Atualmente, Mogi das Cruzes conta com 159.183 mil ligações, nas quais as residenciais, representam a maior fatia com 138.996 mil instalações. Para esse público, a cobrança vai girar entre R$ 2,50 e R$ 30. O menor valor é direcionado às residências que consomem até 50 kW/h por mês. Em seguida, está a faixa entre 51 e 100 kW/h por mês com R$ 5. A estimativa é que a média de consumo das residências gire em torno de 190 kW/h por mês. Sendo assim, a maior parte das casas se encaixa na categoria de 151 a 200 kW/h que equivale a R$ 7,50. As que consomem mais de 1000 kW/h são 630 ligações e terão que pagar R$ 30.
No caso dos consumidores industriais e comerciais, a alíquota que será cobrada segue a mesma regra. Hoje, o município conta com 512 instalações de clientes da indústria e 11.746 do comércio. Pela norma estabelecida, quando o gasto for de até 100 kW/h por mês, será cobrado R$ 10, de 101 a 300 kW/h, R$ 15, de 301 a 500 kW/h, R$ 20, de 501 a 1000 kW/h, R$ 30 e acima disso, 3% em cima do consumo final.

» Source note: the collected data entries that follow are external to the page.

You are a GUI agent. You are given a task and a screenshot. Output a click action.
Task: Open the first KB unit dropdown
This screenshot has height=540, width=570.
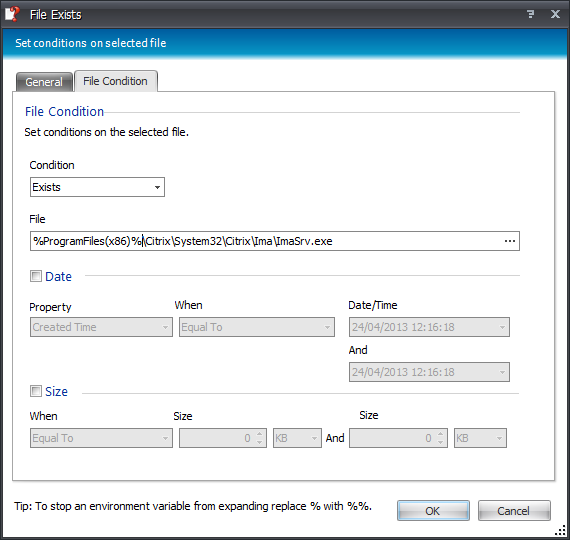point(297,438)
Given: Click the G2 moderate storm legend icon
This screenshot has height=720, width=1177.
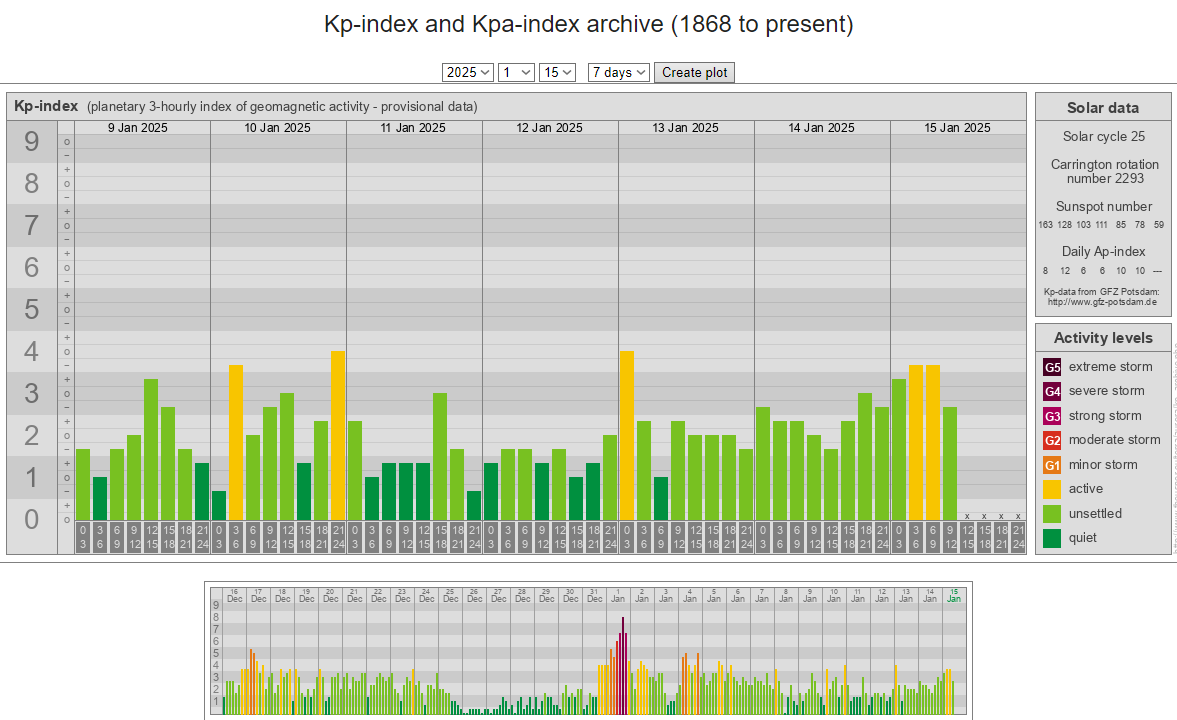Looking at the screenshot, I should tap(1052, 440).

O projeto aprovado ontem estabelece a cobrança fixa de R$ 20 para os consumidores rurais, que representam 1.209 instalações. Para o poder público (743 instalações) e serviço público (109 ligações) será cobrado 3% sobre o consumo final. A classe de consumo próprio, que contabiliza 20 instalações, pagará o valor fechado de R$ 100.
Com a alteração na CIP, a Prefeitura pretende arrecadar R$ 1.523.631,09 por mês, o que totaliza R$ 18.283.573,10 por ano. Segundo a administração municipal, 5.628 instalações de consumidores de baixa renda continuarão isentas.
O projeto da CIP recebeu uma emenda aditiva da Câmara. Pela proposta, 25% do valor arrecadado com a taxa deve ser destinada a modernização e expansão da iluminação pública. (L.N.)